Сомнений нет: у негра больше сродства с образом, нежели у белого. Чтобы убедиться в этом, достаточно увидеть, насколько лучше белых он носит украшения, яркую одежду и в особенности изделия из камней и драгоценных металлов. Негр по природе своей в большей мере Идол, чем белый. А Идол и есть образ.
Как ярко проявляется в неграх призвание быть идолом, я убедился, наблюдая спутников царя Каспара, которые являют нашим глазам обилие драгоценных украшений, более того, украшений, вросших в плоть, — татуировок и насечек. Я заговорил об этом с Каспаром, и он удивил меня, одной простой фразой мгновенно перенеся вопрос в область морали.
— Я учитываю это, когда приближаю к себе людей, — сказал царь Мероэ. — Человек с татуировкой еще ни разу меня не предал.
Удивительная метафора, отождествляющая верность с татуировкой.

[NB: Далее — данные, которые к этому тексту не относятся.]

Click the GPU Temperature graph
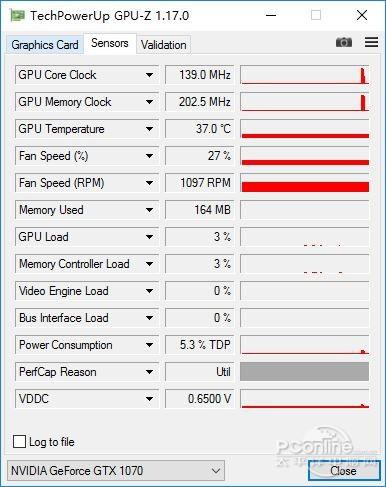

Что такое татуировка? Это постоянный амулет, драгоценное украшение, которое нельзя снять, потому что оно неотделимо от тела. Тело само превращено в драгоценность, приобщено к ее неувядаемой молодости. Мне показали на внутренней поверхности ляжек совсем еще маленькой девочки тонкие рубцы в форме ромбов: это «оковы», предназначение которых — оберегать ее девственность. Татуировка несет охрану у самых врат ее гениталий. Татуированное тело считается более чистым и защищенным, чем нетатуированное. Что до души татуированного, ей тоже передается нестираемость татуировки, которую она переводит на свой собственный язык, превращая ее в добродетель верности. Татуированный не предает, потому что ему запрещает это его тело. Оно навеки отдано во власть знаков, символов и надписей. Его кожа — это логос. Писец и оратор обладают белым, девственным телом, похожим на чистый лист бумаги. Рукой и ртом они творят знаки, письмо и речь в пространстве и во времени. Татуированный, напротив, не произносит слов и не пишет — он сам и есть письмо и слово. В особенности когда он чернокож. Эта склонность африканцев впечатлять знаки в собственное тело достигает своего высшего выражения в выпуклых насечках. Я разглядывал тела некоторых спутников Каспара — знаки, вписанные в их плоть, обрели третье измерение. Живопись стала барельефом, скульптурой. На свою кожу, а она у них очень плотная и сочная, они наносят глубокие надрезы, не давая краям раны срастись, отчего образуются гнойные бугорки, которые с помощью огня, бритвы или иглы обрабатываются желтой охрой, хной, латеритом, соком арбуза, зеленого ячменя или белой глиной. Иногда негры доходят до того, что погружают в рану глиняный шарик или пластинку, смазанные растительным маслом, которые остаются там навсегда, после того как рана зарубцевалась. Но мне больше нравится другая техника, особенно изысканная, когда кожу режут на ремешки, сплетают их между собой и помещают косицу в главный надрез, где она и остается, словно привой.